Excerpted passage:
╔══
To use HTTPS with Cisco IP phones, you must generate a Certificate Signing
Request (CSR) and submit it to Cisco. The Cisco IP phone generates a certificate
for installation on the provisioning server that is accepted by Cisco IP phones
when they seek to establish an HTTPS connection with the provisioning server.
The Cisco IP phone implements up to 256-bit symmetric encryption, using the
American Encryption Standard (AES), in addition to 128-bit RC4. The Cisco IP
phone supports the Rivest, Shamir, and Adelman (RSA) algorithm for public/
private key cryptography.

Server Certificates

Each secure provisioning server is issued an secure sockets layer (SSL) server
certificate, directly signed by Cisco. The firmware running on the Cisco IP phone
clients recognizes only these certificates as valid. The clients try to authenticate
the server certificate when connecting via HTTPS, and reject any server
certificate not signed by Cisco.
╚══
Rows:
╔══
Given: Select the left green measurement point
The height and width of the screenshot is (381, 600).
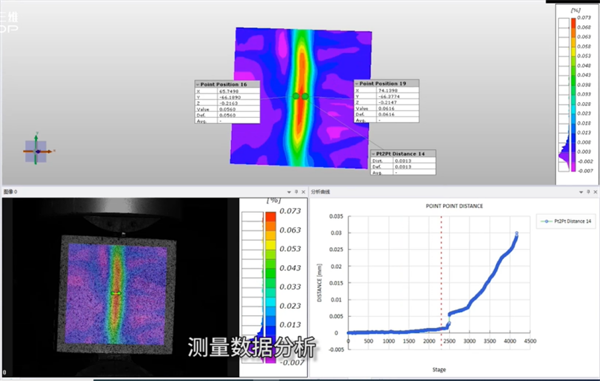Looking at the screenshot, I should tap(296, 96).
╚══
╔══
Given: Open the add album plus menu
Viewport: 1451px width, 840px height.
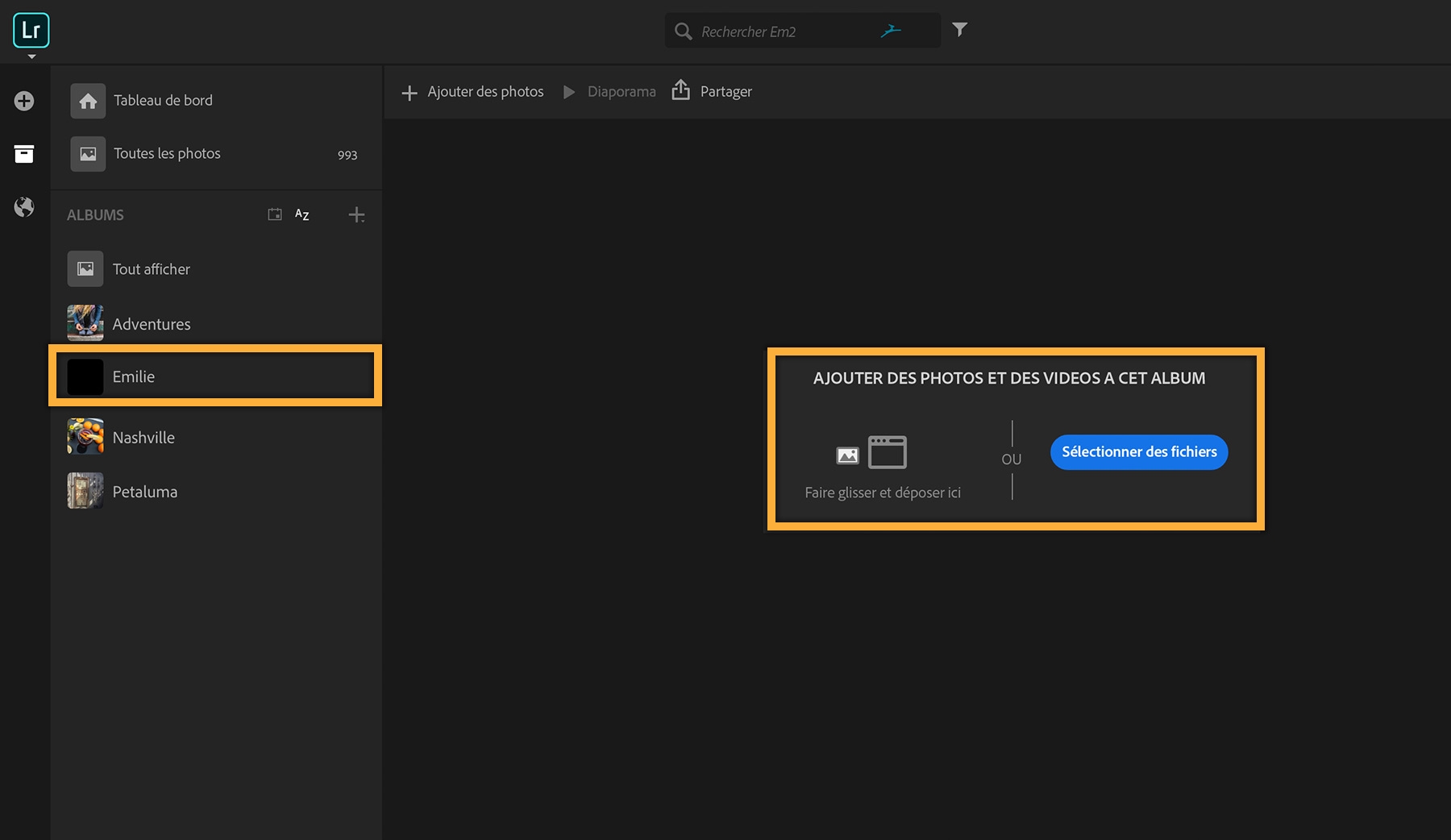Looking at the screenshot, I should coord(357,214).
╚══
╔══
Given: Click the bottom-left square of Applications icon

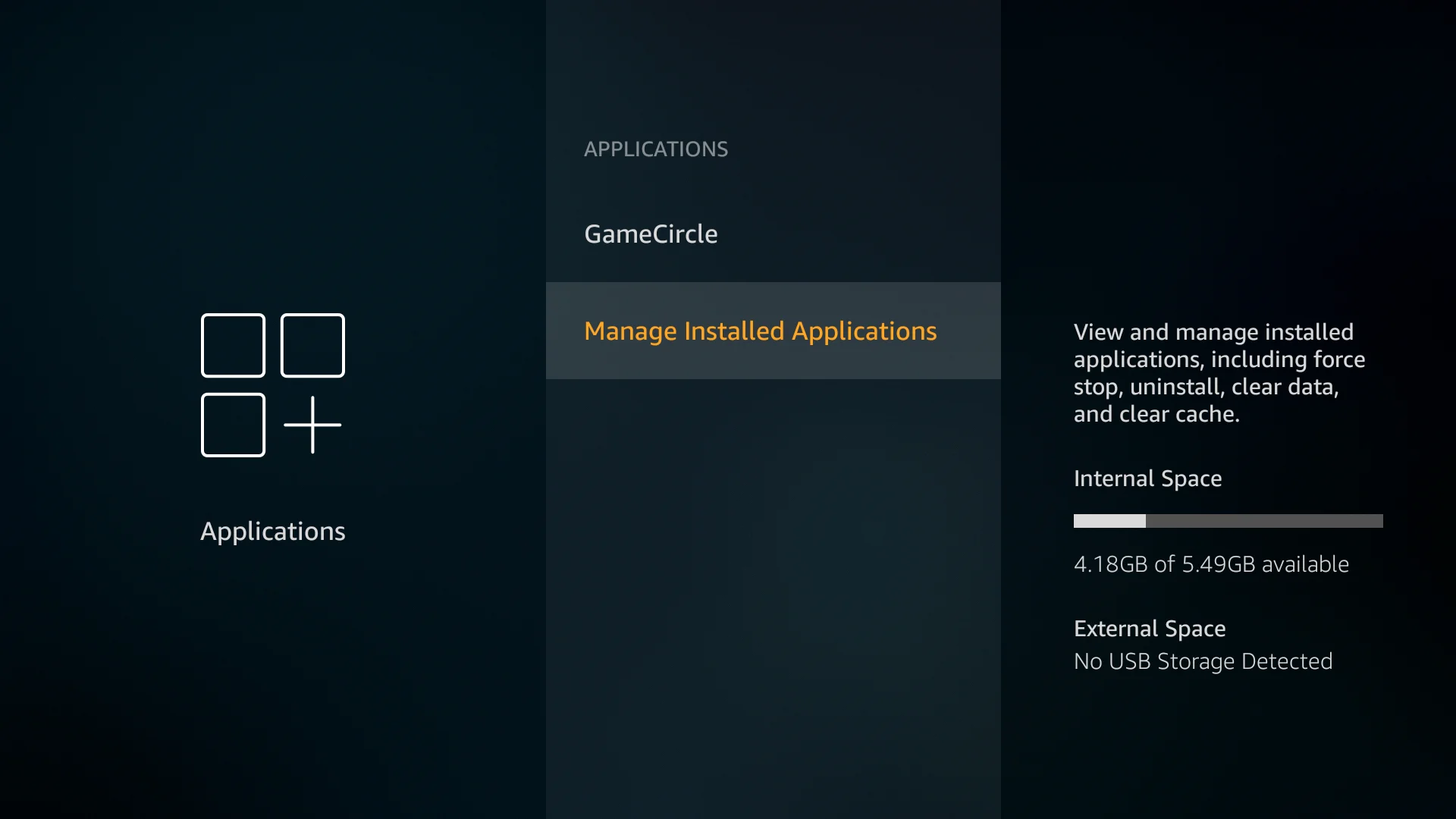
╚══
Required tasks:
1. Retype part of the Cisco IP phone HTTPS passage word for word, beginning at the words that include "Each secure provisioning" and stopping after "not signed by Cisco.".
2. Extend the passage on HTTPS for Cisco IP phones, picking up after its final sentence.

Task results:
1.
Each secure provisioning server is issued an secure sockets layer (SSL) server
certificate, directly signed by Cisco. The firmware running on the Cisco IP phone
clients recognizes only these certificates as valid. The clients try to authenticate
the server certificate when connecting via HTTPS, and reject any server
certificate not signed by Cisco.

2.
This mechanism protects the service provider from unauthorized access to the
Cisco IP phone endpoint, or any attempt to spoof the provisioning server. This
might allow the attacker to reprovision the Cisco IP phone to gain configuration
information, or to use a different VoIP service. Without the private key
corresponding to a valid server certificate, the attacker is unable to establish
communication with a Cisco IP phone.